▶ _WHAT TO WORK ON_
Any image found in the entries is to be skipped; the rest is returned word for word.

▶ _Stored data_
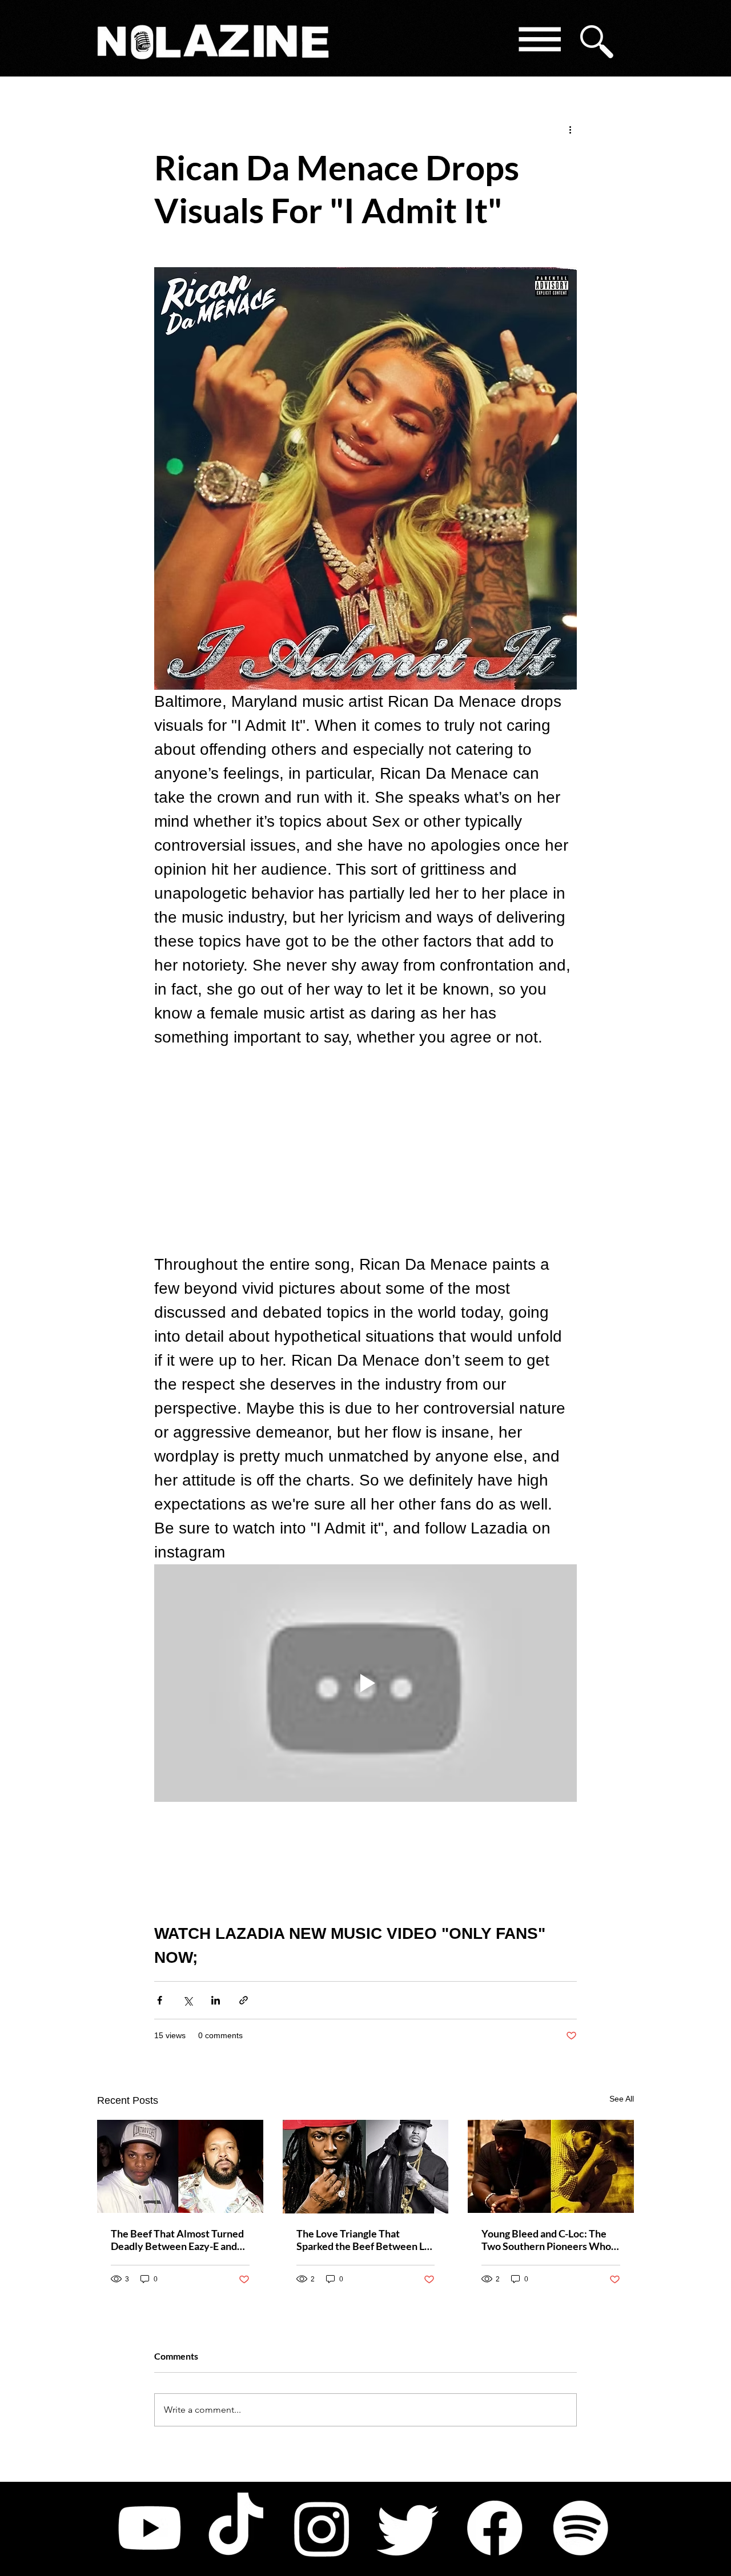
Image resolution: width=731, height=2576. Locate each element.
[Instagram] (322, 2528)
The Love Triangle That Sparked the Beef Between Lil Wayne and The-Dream (363, 2239)
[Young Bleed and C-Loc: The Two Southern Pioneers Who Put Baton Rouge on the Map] (551, 2166)
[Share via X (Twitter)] (187, 2000)
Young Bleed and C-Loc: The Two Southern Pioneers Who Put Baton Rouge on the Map (546, 2239)
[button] (538, 41)
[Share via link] (243, 2000)
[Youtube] (149, 2528)
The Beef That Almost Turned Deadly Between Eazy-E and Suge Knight (177, 2239)
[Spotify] (580, 2528)
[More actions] (570, 129)
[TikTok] (235, 2528)
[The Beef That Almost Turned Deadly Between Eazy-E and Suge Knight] (180, 2166)
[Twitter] (408, 2528)
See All (621, 2098)
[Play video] (365, 1683)
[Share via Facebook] (159, 2000)
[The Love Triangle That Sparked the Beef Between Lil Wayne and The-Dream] (366, 2166)
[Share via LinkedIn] (215, 2000)
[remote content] (365, 1151)
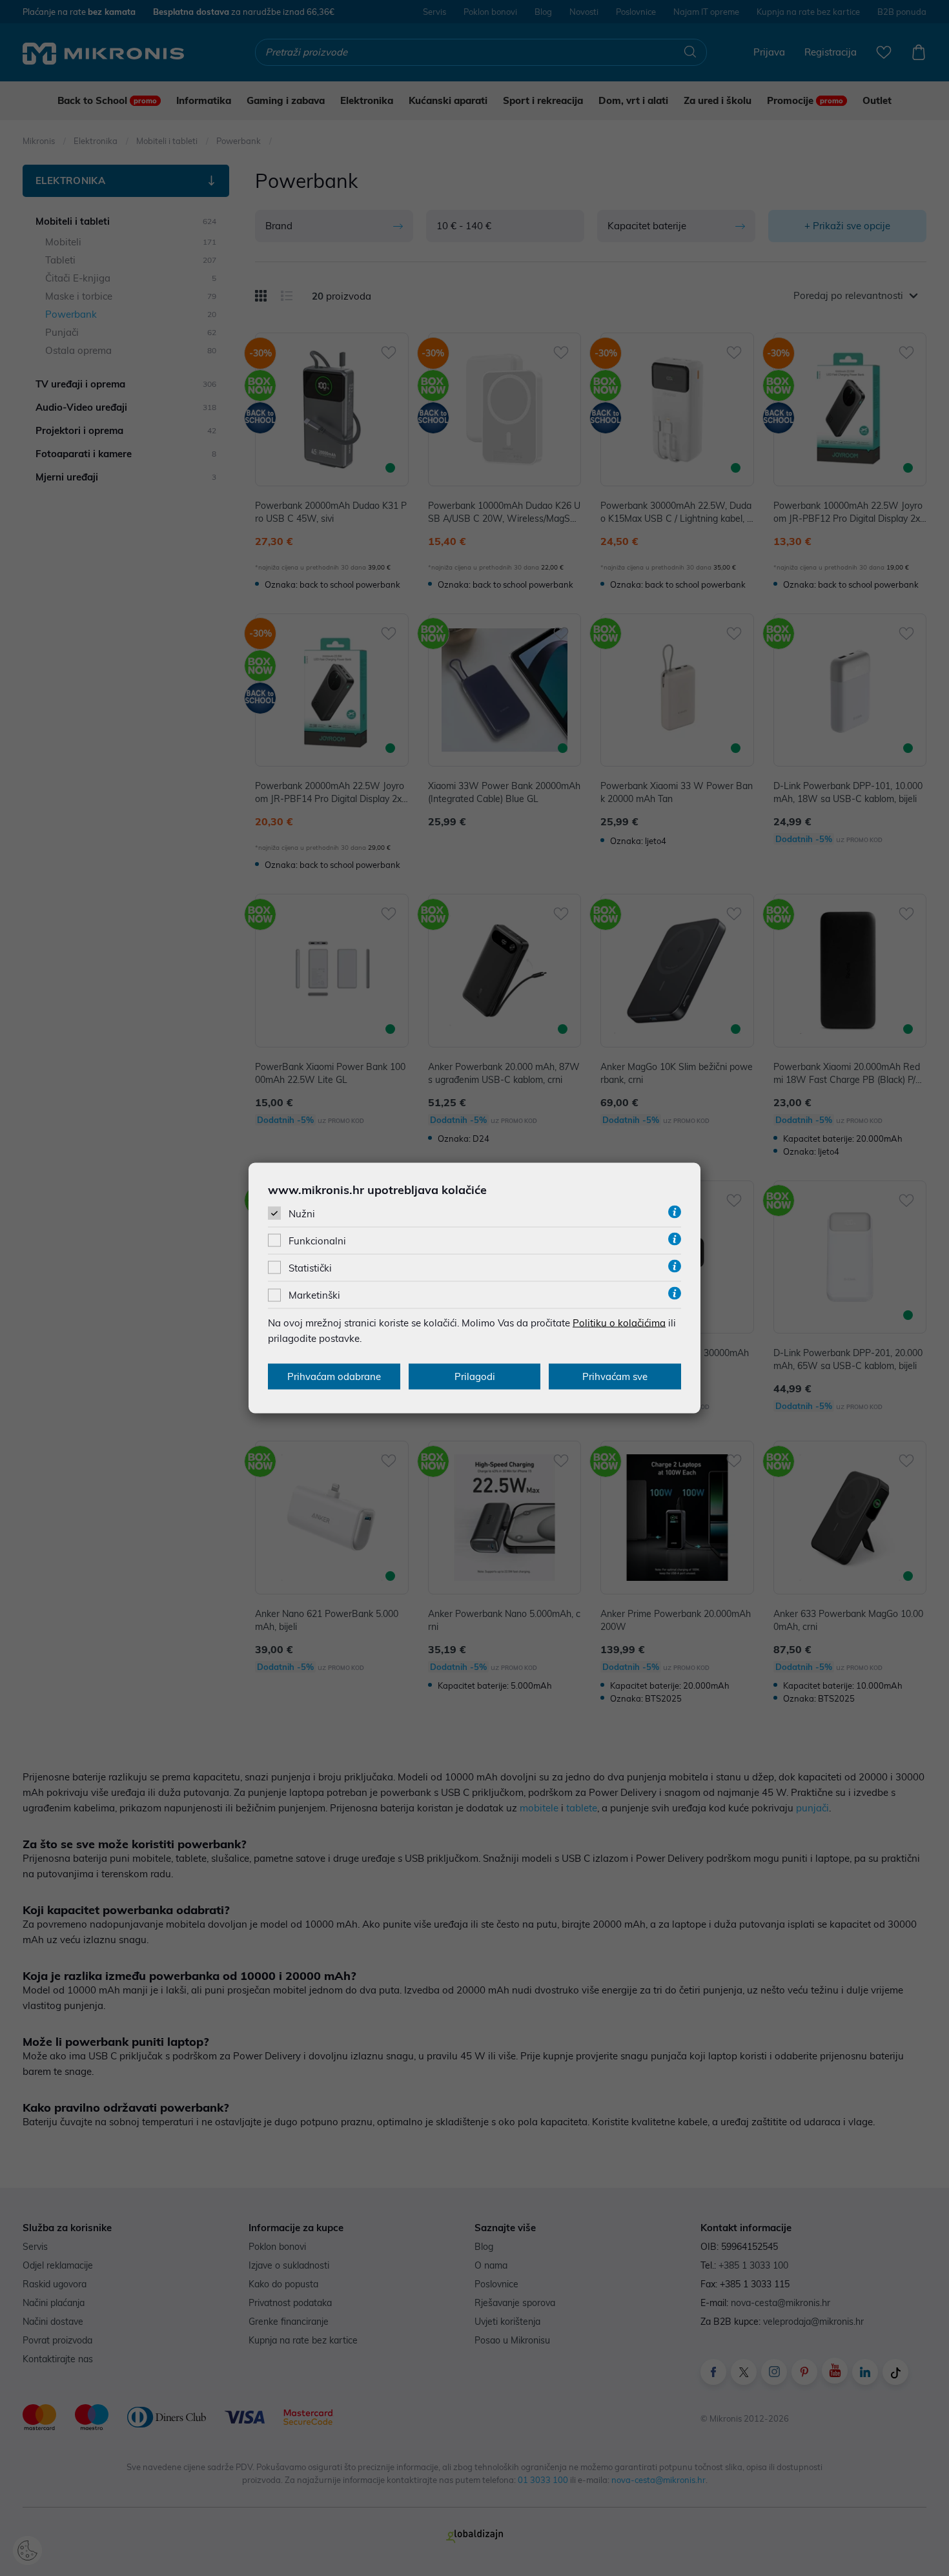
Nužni (302, 1213)
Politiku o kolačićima (619, 1323)
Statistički (310, 1268)
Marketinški (314, 1295)
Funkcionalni (317, 1241)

▶ _WRITTEN RESPONSE_
Image resolution: width=731, height=2576. Locate each element.
[Instagram] (322, 2528)
The Love Triangle That Sparked the Beef Between Lil Wayne and The-Dream (363, 2239)
[Young Bleed and C-Loc: The Two Southern Pioneers Who Put Baton Rouge on the Map] (551, 2166)
[Share via X (Twitter)] (187, 2000)
Young Bleed and C-Loc: The Two Southern Pioneers Who Put Baton Rouge on the Map (546, 2239)
[button] (538, 41)
[Share via link] (243, 2000)
[Youtube] (149, 2528)
The Beef That Almost Turned Deadly Between Eazy-E and Suge Knight (177, 2239)
[Spotify] (580, 2528)
[More actions] (570, 129)
[TikTok] (235, 2528)
[The Beef That Almost Turned Deadly Between Eazy-E and Suge Knight] (180, 2166)
[Twitter] (408, 2528)
See All (621, 2098)
[Play video] (365, 1683)
[Share via Facebook] (159, 2000)
[The Love Triangle That Sparked the Beef Between Lil Wayne and The-Dream] (366, 2166)
[Share via LinkedIn] (215, 2000)
[remote content] (365, 1151)
Nužni (302, 1213)
Politiku o kolačićima (619, 1323)
Statistički (310, 1268)
Marketinški (314, 1295)
Funkcionalni (317, 1241)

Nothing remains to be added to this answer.